■ BRANO PROPOSTO
● ● ● ● ●
Il decreto “salva Italia” contiene importanti provvedimenti per mettere in sicurezza i conti pubblici, anche se con risultati tutti da vedere. Tra gli innumerevoli commi, però, se ne nasconde almeno uno che non ha nulla a che fare né con la crisi, né coi conti pubblici, né con la competitività né con null’altro che non sia in qualche modo riconducibile a una, o entrambe, le seguenti categorie: marchetta o cazzata. Sto parlando del surreale comma 8 dell’articolo 43 che, a dispetto delle presunte caratteristiche di necessità e urgenza del decreto, si occupa addirittura della manutenzione straordinaria dei bacini idroelettrici. Leggiamolo.


Ecco cosa dice:

Ai fini del recupero delle capacità di invaso e del ripristino delle originarie condizioni di sicurezza il Ministero delle infrastrutture e dei trasporti, d’intesa con le regioni e le province autonome, individua, […] le grandi dighe per le quali sia necessaria e urgente la rimozione dei sedimenti accumulatisi nei serbatoi.

Si tratta di un provvedimento ben strano, se messo nel suo contesto. Che effetto può mai avere la producibilità idroelettrica sugli spread? O sulla crescita economica? E cosa ha a che fare il dragaggio delle dighe con tutto questo? La sensazione, a voler essere benevoli, è che la ratio dell’intervento nasca da un clamoroso fraintendimento dei fatti.

Sembra infatti che tutto abbia inizio, almeno in teoria, con la preoccupazione per le possibili conseguenze, sulla producibilità delle dighe e sulla loro sicurezza, derivanti dall’accumularsi dei detriti sul fondo degli invasi. In effetti, pur in presenza di una potenza efficiente lorda in modesta crescita, la produzione effettiva non è cresciuta.

Come si può osservare dai dati, però, la fonte idroelettrica è soggetta a fortissima variabilità. La quale variabilità, come può capire chiunque, è legata essenzialmente al regime delle piogge: se i corsi d’acqua che alimentano i bacini artificiali non si riempiono, la portata che è possibile derivare dai bacini è inferiore e così l’energia elettrica effettivamente producibile. Il tema, dunque, è essenzialmente legato a variabili idrologiche e meteorologiche, non a problemi di manutenzione.

Se, d’altronde, il problema fosse legato non all’input, ma all’impianto – le cui dimensioni sono ridotte a causa del progressivo interramento – dovremmo osservare riduzioni del fattore di carico, ossia del numero di ore di funzionamento effettivo alla potenza nominale. Esistono due tipi di impianti idroelettrici: quelli a invaso (esclusi i pompaggi che in questo momento non interessano) e quelli ad acqua fluente.

Se la presunta riduzione della produzione è guidata da ragioni idrologiche, non dovrebbe esserci sensibile differenza tra i due; se invece a dominare fosse un problema di manutenzione, i bacini dovrebbero deviare dagli impianti ad acqua fluente. Il semplice esame dei dati rivela che così non è: le fluttuazioni sostanzialmente si sovrappongono, e questo suggerisce che esse abbiano una causa comune. Questa causa non può essere l’interramento dei bacini.
● ● ● ● ●
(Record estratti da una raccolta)
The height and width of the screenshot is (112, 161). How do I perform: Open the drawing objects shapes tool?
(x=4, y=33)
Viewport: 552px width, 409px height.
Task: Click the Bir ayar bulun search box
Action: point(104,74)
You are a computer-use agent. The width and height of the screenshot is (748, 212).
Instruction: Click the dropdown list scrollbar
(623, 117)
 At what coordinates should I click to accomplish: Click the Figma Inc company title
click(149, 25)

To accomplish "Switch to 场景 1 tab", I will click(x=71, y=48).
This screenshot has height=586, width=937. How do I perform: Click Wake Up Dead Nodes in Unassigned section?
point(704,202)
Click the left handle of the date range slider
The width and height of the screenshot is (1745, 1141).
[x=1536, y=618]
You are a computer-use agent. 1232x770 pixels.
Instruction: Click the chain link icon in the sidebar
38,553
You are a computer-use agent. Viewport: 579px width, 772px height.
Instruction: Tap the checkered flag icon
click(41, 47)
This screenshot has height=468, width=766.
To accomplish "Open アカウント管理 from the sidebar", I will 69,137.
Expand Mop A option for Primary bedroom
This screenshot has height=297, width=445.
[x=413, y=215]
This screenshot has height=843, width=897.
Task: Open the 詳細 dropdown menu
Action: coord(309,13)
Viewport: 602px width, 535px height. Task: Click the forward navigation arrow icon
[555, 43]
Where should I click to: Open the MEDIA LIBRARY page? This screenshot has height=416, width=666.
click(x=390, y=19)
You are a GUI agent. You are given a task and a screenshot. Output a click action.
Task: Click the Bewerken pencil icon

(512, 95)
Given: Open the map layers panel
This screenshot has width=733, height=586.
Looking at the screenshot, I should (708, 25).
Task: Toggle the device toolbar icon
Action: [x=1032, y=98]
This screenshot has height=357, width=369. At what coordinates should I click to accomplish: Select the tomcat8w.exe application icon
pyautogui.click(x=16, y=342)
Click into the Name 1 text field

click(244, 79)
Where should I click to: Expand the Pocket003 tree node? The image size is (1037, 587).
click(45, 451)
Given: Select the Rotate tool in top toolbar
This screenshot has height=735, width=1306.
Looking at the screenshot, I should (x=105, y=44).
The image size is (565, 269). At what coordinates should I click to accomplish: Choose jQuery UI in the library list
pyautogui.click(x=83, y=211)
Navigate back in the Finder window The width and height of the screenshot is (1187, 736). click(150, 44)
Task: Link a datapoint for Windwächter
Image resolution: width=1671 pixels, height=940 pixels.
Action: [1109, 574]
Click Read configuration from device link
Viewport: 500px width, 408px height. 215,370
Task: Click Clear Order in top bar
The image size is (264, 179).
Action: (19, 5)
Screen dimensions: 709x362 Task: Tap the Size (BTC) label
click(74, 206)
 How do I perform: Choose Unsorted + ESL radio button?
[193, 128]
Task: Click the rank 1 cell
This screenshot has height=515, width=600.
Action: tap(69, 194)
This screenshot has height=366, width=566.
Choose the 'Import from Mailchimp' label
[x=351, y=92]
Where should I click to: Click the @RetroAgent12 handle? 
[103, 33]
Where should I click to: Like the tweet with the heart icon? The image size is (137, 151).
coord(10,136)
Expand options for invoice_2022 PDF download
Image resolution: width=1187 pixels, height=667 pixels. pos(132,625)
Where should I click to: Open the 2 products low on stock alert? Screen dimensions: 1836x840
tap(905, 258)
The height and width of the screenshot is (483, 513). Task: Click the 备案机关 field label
● ● ● ● ●
■ ATTIVITÀ DA SVOLGERE
- 1) Nel brano sul decreto «salva Italia», per quale motivo si conclude che le fluttuazioni della produzione idroelettrica non possono dipendere dall'interramento dei bacini? Rispondi in una o due frasi.
- 2) Aggiorna il passo del brano sul decreto «salva Italia» che inizia con "Si tratta di" e termina con "fraintendimento dei fatti.", mettendo "singolare" al posto di "strano".

■ SOLUZIONI PROPOSTE
- 1) Se la causa fosse un problema di manutenzione, la produzione degli impianti a invaso dovrebbe discostarsi da quella degli impianti ad acqua fluente. I dati mostrano invece che le fluttuazioni dei due tipi di impianti sostanzialmente si sovrappongono, il che indica una causa comune, che quindi non può essere l'interramento dei bacini.

- 2)
Si tratta di un provvedimento ben singolare, se messo nel suo contesto. Che effetto può mai avere la producibilità idroelettrica sugli spread? O sulla crescita economica? E cosa ha a che fare il dragaggio delle dighe con tutto questo? La sensazione, a voler essere benevoli, è che la ratio dell’intervento nasca da un clamoroso fraintendimento dei fatti.